Por outro lado, ficou definitivamente afastado o mito que só com maiorias absolutas é possível garantir a estabilidade política e a governabilidade, pretendendo-se erigir essa condição a pilar fundamental de funcionamento do próprio sistema democrático. Como sublinhou Vasco Pulido Valente, De garantia da estabilidade, o PS passou numa noite a primeira causa de instabilidade num parlamento presumivelmente dividido. Isolado por sua própria culpa, Sócrates não tem destino. (Público, 13/6/09).
Mas ao mesmo tempo que desapareciam estes dois mitos, emergiu outro bem mais perigoso e de consequências bem mais perenes; o da ameaça da ingovernabilidade do país. Não é por acaso que alguns contestaram, desde logo, a utilidade da ida a sufrágio de uma pluralidade de forças políticas, considerando mesmo que tal facto representava uma fragmentação do sistema eleitoral. Os que assim pensam, reclamam insistentemente a alteração da lei eleitoral, que permita assegurar o pântano de um rotativismo castrador PS/PSD. É sintomático que Vital Moreira, na declaração de derrota, tenha afirmado Realço como dado não positivo, a redução dos resultados cumulativos do PS e do PSD, fazendo recear pela governabilidade do País, no futuro. Parece abrir-se, novamente, o caminho do centrão. Tal posição coloca, aliás, de forma inequívoca o PS/Sócrates na direita do espectro político português. Será esse o lugar desejado pelos socialistas? Não é certamente por acaso que, na noite eleitoral, tanto Alberto João Jardim como Vital Moreira tenham considerado o somatório da votação do BE e da CDU como um sintoma de doença democrática! No comentário certeiro de António Vilarigues, Jardim e Vital compartilham a concepção antidemocrática de que a esquerda pode existir desde que não governe nem constitua uma força capaz de influenciar a governação. (Público, 12/6/09).

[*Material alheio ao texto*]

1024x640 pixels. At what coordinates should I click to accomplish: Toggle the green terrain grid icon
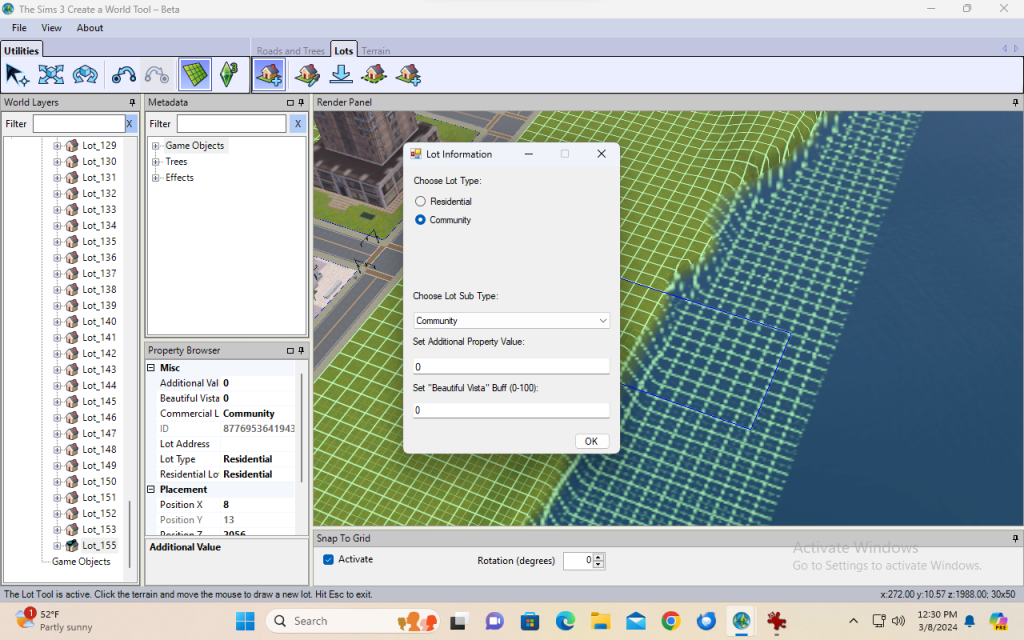tap(194, 74)
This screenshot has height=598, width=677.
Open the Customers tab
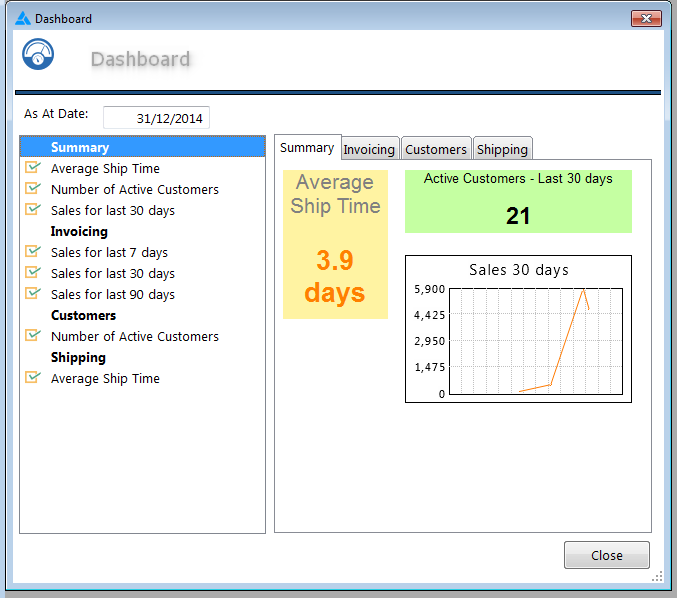(435, 149)
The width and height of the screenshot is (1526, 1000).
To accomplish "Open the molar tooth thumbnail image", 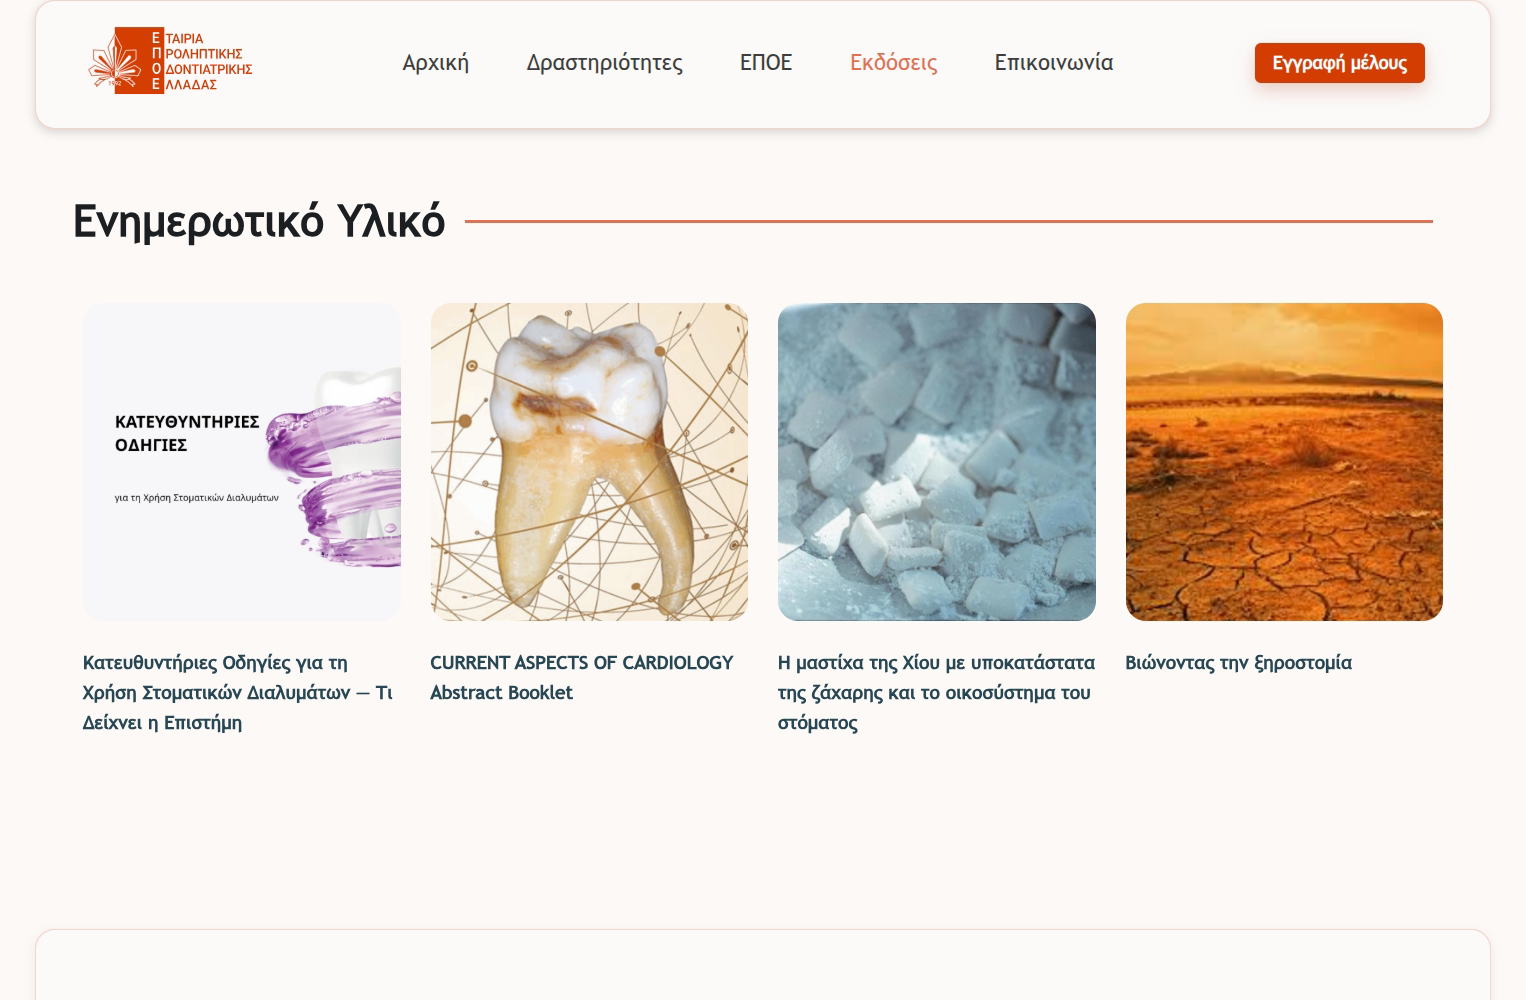I will coord(589,462).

Só que, com a dinâmica de vitória agora potenciada, dificilmente o PSD assumirá qualquer compromisso nesse sentido. É, aliás, provável que a crispação crescente que estes últimos meses de governação de Sócrates vão provocar no relacionamento entre estes dois partidos, sobreponha às evidentes afinidades políticas e ideológicas entre eles, as profundas incompatibilidades pessoais dos seus líderes e principais responsáveis, bem como dos interesses que uns e outros representam. Afastado qualquer cenário de maioria absoluta é imperiosa a clarificação das opções a tomar, já que o cenário político português sofreu uma significativa alteração. Mesmo dando de barato que pode não haver um reflexo imediato dos actuais resultados nas eleições legislativas desde logo por força de uma previsível diminuição da abstenção perspectivam-se, desde já, dois grandes blocos político-partidários de sinais opostos: um bloco à direita, formado pelo PSD e pelo CDS-PP e um bloco à esquerda reunindo o BE e a CDU. A pretensão enunciada pelo PS de governar sozinho não passa, dado o cenário traçado, de mera fanfarronice. Ninguém o poderá fazer.
O PS encontra-se, assim, no limiar de uma escolha política fundamental. A posição que vier a assumir vai ter, em qualquer caso, repercussões decisivas no futuro do país e do próprio partido. É que, dependendo da sua opção, pode escolher ser parte da solução ou parte do problema.